Ne var ki, yalnız kutlamak yetmiyor! Özellikle bölgesinde ayrıcalıklı bir yeri olan Atatürk Cumhuriyeti’ni korumak da gerekir! Gerçekte şimdiye değin korumak gerekirdi! İşte bize göre, bir türlü anlaşılmayan ve görmezden gelinen yakıcı sorun budur! Söz söyleyerek, bildiri imzalayıp yayımlayarak, toplantılara ve söyleşilere katılarak veya yazıp çizerek Cumhuriyete yeterince sahip çıkılamıyor! Belki kaygılar öteleniyor, dolayısıyla vicdanlar bir parça rahatlatılıyor. Ancak bir yere varılamıyor, sonuç alınamıyor ve aşınma önlenemiyor! Cumhuriyetin tuğlaları birer birer yerlerinden sökülüyor -acıdır ki- laiklik ve ulusalcılık (milliyetçilik) gibi taşıyıcı kolonları yavaş yavaş kesiliyor!

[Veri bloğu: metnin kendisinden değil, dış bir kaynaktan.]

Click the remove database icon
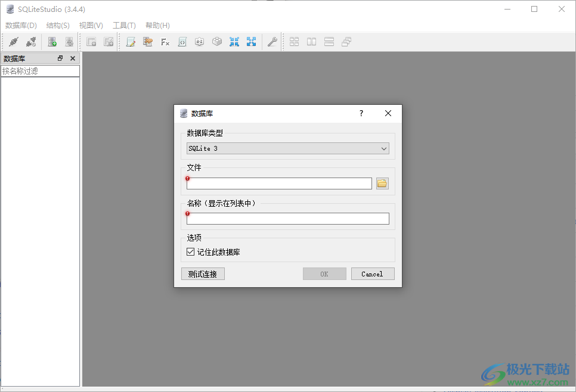576x392 pixels. click(69, 42)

Atatürkçü, Cumhuriyetçi pek çok saygın kişinin dillendirdiği, kuşkusuz bizim de katıldığımız; “Cumhuriyet güçlüdür, yıkılmaz” diye geliştirilen bir söylem var. Atatürk’ün de altını çizdiği doğru bir savdır. Cumhuriyetimizin temelleri sağlam atıldığı için yıkıl(a)maz! Ancak günümüzdeki bu yaklaşımın, psikolojide yeri olan “insanın kendinden kaçışı” kuramı uyarınca sergilendiğine ilişkin bir kaygımızın olduğunu da söylemeliyiz. Büyük kopuşların ve onulmaz siyasal yanlışların arasından geçerek bugünlere geldiğimiz unutulmamalıdır. Savunma tepkisinin (refleksinin) yitirildiği, Cumhuriyeti kollama odaklarının (mevzilerinin) birer birer yitirildiği, bir geri çekilme sürecine girildiği, temel kurum ve kuruluşlardaki aşınmanın giderek ivme kazandığı nasıl görmezden gelinir?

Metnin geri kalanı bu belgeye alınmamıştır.